Your answer should repeat exactly the lines from the one holding "You are a GUI" through the end of the data, and it should contain no pictures.

### Pixel coordinate grounding data
- - - - -

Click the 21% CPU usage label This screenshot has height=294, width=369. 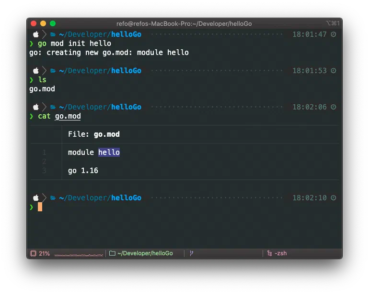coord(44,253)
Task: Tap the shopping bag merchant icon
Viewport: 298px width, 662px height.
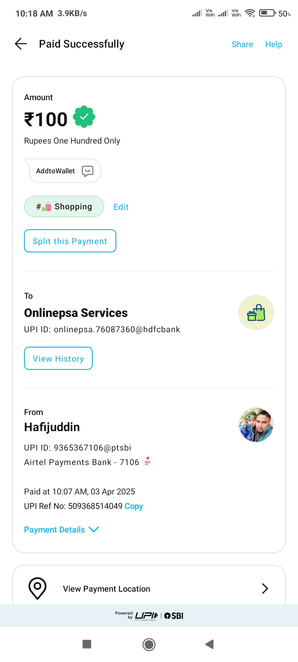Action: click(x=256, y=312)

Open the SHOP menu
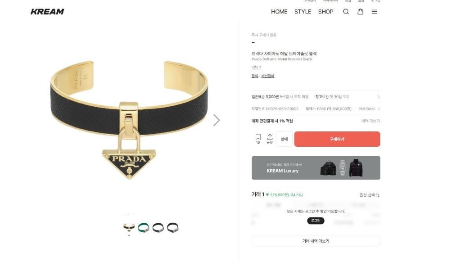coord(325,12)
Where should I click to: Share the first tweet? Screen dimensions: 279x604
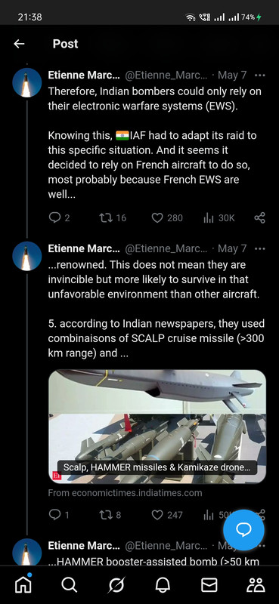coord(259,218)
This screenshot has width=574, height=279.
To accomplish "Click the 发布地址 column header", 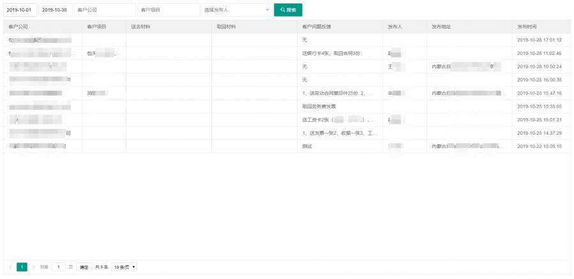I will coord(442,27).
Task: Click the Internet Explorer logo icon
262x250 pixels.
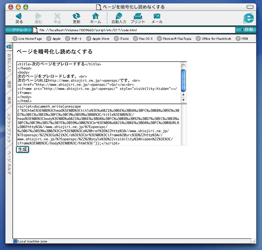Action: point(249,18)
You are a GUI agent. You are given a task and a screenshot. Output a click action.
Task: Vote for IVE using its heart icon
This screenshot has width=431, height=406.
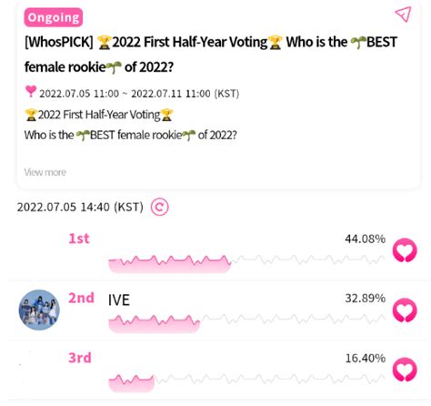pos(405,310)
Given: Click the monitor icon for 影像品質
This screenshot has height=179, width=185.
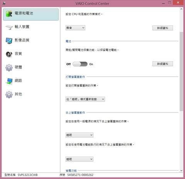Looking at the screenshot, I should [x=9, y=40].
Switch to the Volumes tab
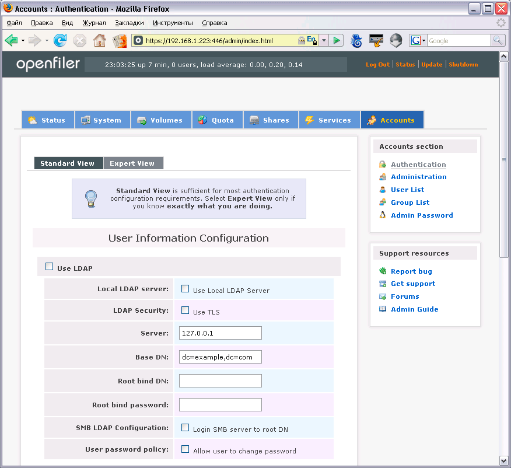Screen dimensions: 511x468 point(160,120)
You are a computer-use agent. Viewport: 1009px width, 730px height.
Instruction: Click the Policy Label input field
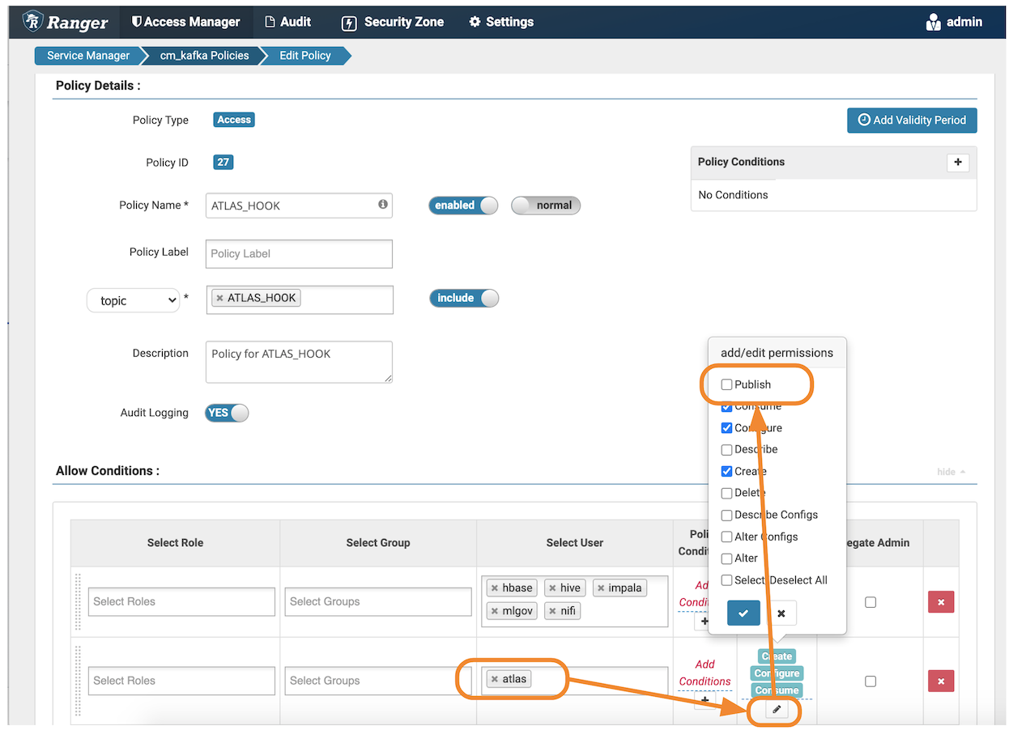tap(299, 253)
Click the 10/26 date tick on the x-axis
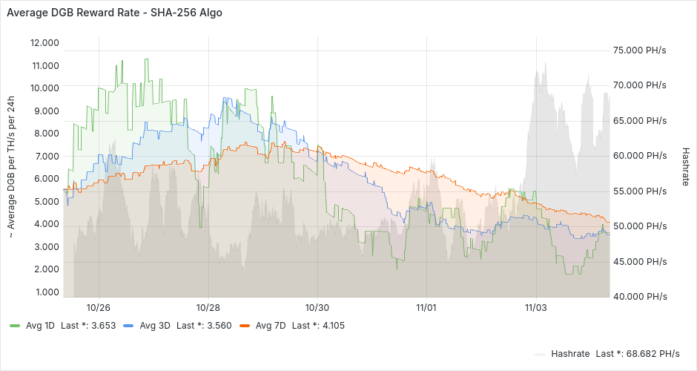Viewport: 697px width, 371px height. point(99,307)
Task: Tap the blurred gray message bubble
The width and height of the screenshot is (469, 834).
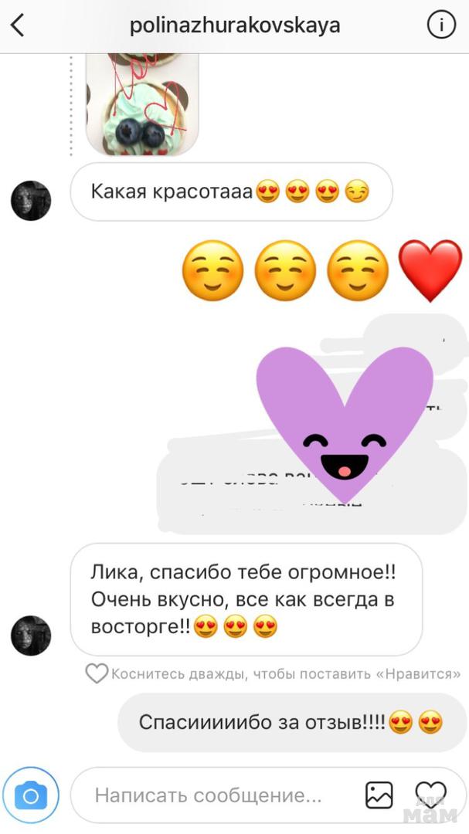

- - - - -

### TASK RESULT
You are a GUI agent. You are given a task and a screenshot. Output a click action.
Task: Vote for IVE using its heart icon
This screenshot has width=431, height=406.
pos(405,310)
Given: Click the monitor icon for 影像品質
This screenshot has height=179, width=185.
Looking at the screenshot, I should [x=9, y=40].
Switch to the Volumes tab
Screen dimensions: 511x468 point(160,120)
You are a computer-use agent. Viewport: 1009px width, 730px height.
Instruction: Click the Policy Label input field
tap(299, 253)
Click the 10/26 date tick on the x-axis
Viewport: 697px width, 371px height. point(99,307)
Task: Tap the blurred gray message bubble
The width and height of the screenshot is (469, 834).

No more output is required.